== Stated goal ==
Reproduce the listing below word for word, beginning at the line containing "You are a GUI" and continuing through the line containing "coord(43,71)", with both of those lines included. Leave the pictures out of your copy.

== Source material ==
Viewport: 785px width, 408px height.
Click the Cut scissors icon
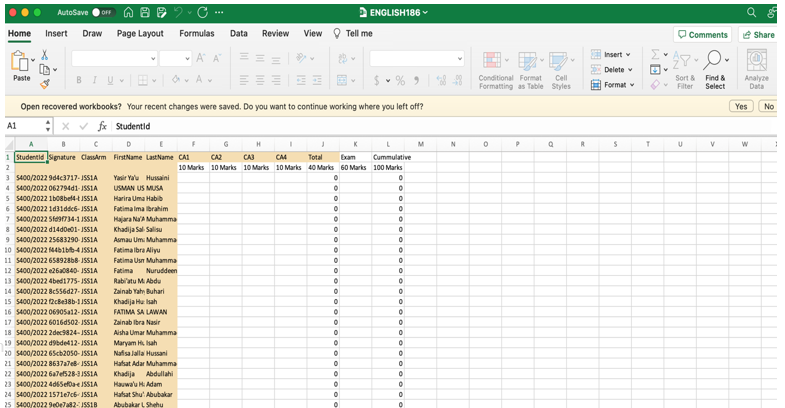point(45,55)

...

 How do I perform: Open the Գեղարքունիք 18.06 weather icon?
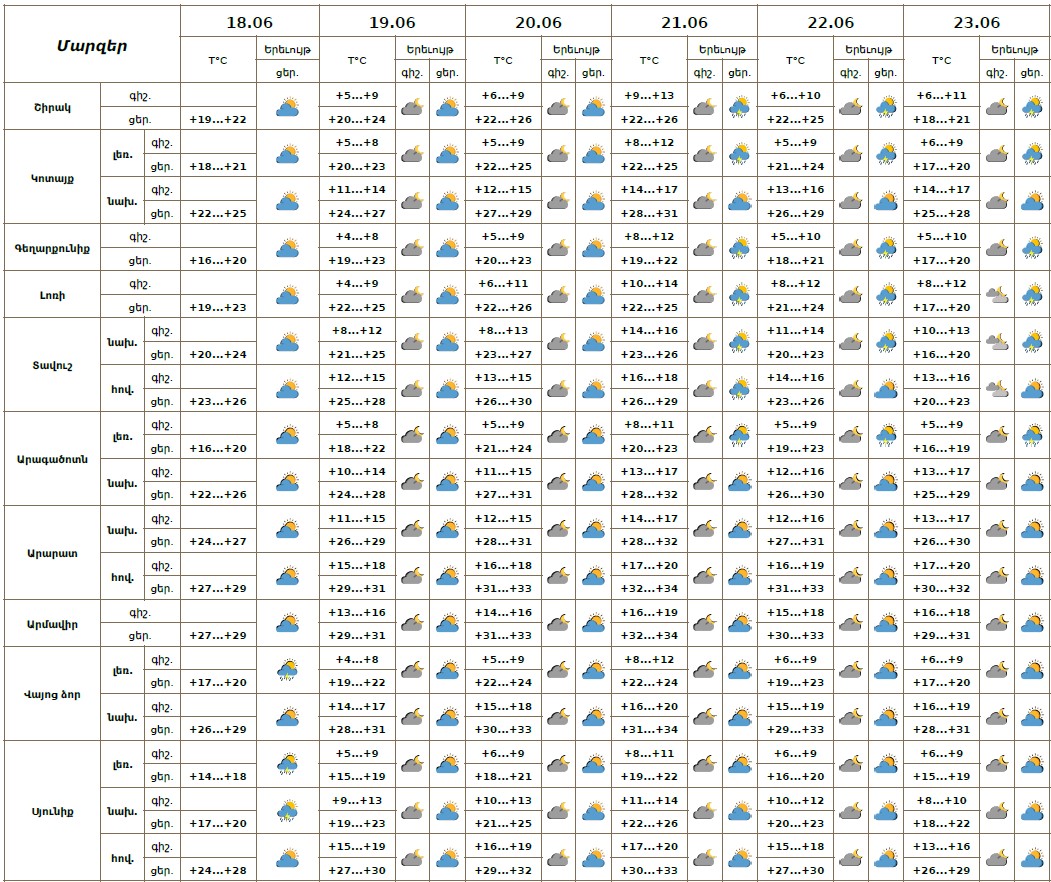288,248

---

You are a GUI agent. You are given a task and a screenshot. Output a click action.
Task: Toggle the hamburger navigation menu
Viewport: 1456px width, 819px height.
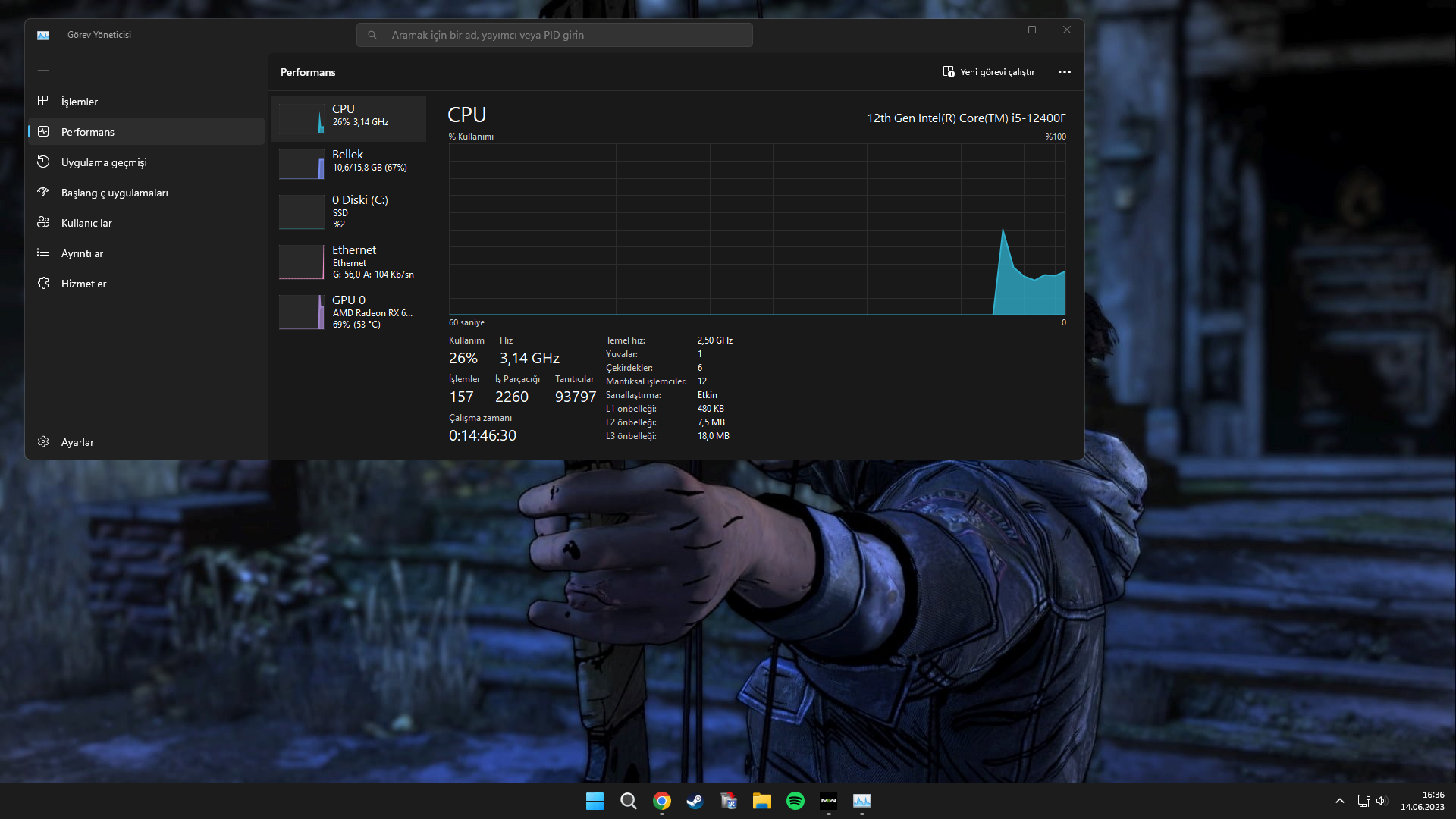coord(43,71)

== Completed exercise ==
You are a GUI agent. You are given a task and a screenshot. Output a click action.
Task: Toggle the hamburger navigation menu
Viewport: 1456px width, 819px height.
coord(43,71)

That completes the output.